··· Extract

• Question: If u could change one thing about ur job what would it be and why?

    Asked by edge12bed on 27 Apr 2022.
    • Photo: Ronan Lordan

      Ronan Lordan answered on 27 Apr 2022:

      For my daily job, I would change the start time… I am not a morning person 😀

      For my area of work in general, I think there needs to be more investment in Science! When the world was put on hold and lives lost due to the pandemic we turned to medicine and science for the answers. Without previous funding in basic science and the determination of inspirational scientists like Katalin Karikó and Drew Weissman, who knows where we would be today!

    • Photo: Andrew Scarpelli

      Andrew Scarpelli answered on 27 Apr 2022:

      I love communicating science, and I wish that I was able to be at work but still communicate science to other people. It’s why I’ve started a nonprofit trying to reach out to more individuals. I also wish a semester was just a little bit longer so that my students and I could discuss a bit more complicated topics.

······

#### Prompt:
Answer these about the Q&A page:
(a) Who asked the question?
(b) What would Ronan Lordan change about the daily job?
(c) What has Andrew Scarpelli started in order to reach more individuals?
The rows are separate material, unconnected to the Q&A page.

··· Dataset extract

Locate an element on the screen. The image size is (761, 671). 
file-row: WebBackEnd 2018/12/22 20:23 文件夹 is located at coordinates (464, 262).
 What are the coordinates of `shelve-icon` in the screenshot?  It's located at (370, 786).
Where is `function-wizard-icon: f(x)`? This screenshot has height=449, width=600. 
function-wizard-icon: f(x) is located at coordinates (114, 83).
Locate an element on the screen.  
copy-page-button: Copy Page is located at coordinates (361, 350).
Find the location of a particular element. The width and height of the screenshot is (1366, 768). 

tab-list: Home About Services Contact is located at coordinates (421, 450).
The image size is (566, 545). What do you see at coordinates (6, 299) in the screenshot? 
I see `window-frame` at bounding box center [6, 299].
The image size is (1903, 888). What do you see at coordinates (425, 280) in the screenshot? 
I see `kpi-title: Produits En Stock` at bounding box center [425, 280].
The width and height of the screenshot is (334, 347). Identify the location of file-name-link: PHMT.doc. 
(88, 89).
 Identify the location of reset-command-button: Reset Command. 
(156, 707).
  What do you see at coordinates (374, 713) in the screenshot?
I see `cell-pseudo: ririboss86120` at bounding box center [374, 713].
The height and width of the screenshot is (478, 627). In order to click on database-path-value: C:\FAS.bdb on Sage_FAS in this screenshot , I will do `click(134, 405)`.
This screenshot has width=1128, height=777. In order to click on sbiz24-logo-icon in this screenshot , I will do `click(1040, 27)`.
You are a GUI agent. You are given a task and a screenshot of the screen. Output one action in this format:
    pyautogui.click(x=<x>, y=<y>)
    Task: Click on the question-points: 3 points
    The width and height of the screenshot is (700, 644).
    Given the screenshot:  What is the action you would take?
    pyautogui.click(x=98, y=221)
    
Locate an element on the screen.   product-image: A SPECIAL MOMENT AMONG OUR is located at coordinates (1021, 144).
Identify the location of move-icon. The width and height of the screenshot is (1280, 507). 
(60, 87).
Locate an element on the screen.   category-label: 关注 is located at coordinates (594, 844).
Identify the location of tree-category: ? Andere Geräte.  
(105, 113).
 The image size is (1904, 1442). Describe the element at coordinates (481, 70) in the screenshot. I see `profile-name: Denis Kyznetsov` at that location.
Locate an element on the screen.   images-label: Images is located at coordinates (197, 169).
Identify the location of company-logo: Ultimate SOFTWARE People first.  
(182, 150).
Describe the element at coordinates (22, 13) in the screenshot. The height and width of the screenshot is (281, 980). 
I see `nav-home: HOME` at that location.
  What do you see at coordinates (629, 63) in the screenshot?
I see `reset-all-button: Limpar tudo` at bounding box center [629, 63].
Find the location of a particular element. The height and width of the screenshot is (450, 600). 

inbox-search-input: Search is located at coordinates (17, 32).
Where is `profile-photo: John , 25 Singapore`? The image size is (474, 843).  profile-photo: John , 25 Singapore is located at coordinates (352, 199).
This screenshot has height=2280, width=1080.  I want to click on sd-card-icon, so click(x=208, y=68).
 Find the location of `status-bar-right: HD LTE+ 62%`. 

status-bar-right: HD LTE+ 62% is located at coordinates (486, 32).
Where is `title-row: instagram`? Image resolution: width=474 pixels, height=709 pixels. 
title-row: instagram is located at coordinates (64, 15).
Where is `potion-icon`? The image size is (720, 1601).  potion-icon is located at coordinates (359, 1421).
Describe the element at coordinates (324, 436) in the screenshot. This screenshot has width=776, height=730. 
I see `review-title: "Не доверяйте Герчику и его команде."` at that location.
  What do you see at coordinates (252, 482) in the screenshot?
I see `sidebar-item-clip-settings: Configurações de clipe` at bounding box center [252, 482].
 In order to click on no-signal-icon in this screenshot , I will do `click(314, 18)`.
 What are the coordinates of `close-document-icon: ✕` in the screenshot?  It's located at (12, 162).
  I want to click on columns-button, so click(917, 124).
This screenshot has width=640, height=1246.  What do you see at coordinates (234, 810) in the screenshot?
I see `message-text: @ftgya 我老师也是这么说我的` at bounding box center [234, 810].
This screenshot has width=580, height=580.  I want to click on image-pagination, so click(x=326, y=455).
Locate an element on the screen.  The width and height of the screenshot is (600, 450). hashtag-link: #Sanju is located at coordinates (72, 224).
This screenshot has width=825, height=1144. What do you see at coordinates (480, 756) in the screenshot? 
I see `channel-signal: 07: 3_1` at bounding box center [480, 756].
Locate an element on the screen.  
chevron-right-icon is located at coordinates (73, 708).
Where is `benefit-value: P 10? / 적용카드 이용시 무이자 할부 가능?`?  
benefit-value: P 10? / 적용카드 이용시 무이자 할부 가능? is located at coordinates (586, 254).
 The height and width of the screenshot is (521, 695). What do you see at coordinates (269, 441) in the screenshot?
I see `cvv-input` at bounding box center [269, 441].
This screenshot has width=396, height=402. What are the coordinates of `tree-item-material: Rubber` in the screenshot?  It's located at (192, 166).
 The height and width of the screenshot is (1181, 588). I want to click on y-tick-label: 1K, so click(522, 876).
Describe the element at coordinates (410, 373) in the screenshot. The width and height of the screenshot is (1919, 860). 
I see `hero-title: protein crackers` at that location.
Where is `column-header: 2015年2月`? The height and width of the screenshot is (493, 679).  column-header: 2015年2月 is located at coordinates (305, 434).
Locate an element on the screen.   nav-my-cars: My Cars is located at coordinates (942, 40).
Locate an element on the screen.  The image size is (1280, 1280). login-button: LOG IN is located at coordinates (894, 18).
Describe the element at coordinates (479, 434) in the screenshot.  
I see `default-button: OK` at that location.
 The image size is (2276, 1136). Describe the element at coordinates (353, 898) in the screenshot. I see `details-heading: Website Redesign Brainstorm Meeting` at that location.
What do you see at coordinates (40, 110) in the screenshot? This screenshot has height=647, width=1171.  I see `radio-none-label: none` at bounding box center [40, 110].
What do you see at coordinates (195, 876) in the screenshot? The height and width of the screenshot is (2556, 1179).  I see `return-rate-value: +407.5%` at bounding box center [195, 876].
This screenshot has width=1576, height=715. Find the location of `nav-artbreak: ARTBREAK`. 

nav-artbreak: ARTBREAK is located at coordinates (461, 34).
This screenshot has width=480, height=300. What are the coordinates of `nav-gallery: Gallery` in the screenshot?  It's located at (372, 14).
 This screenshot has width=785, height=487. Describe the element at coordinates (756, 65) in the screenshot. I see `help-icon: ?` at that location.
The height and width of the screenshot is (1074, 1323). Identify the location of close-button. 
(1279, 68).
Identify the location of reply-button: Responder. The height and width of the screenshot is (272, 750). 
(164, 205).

······

#### Exercise answer:
(a) edge12bed
(b) The start time
(c) A nonprofit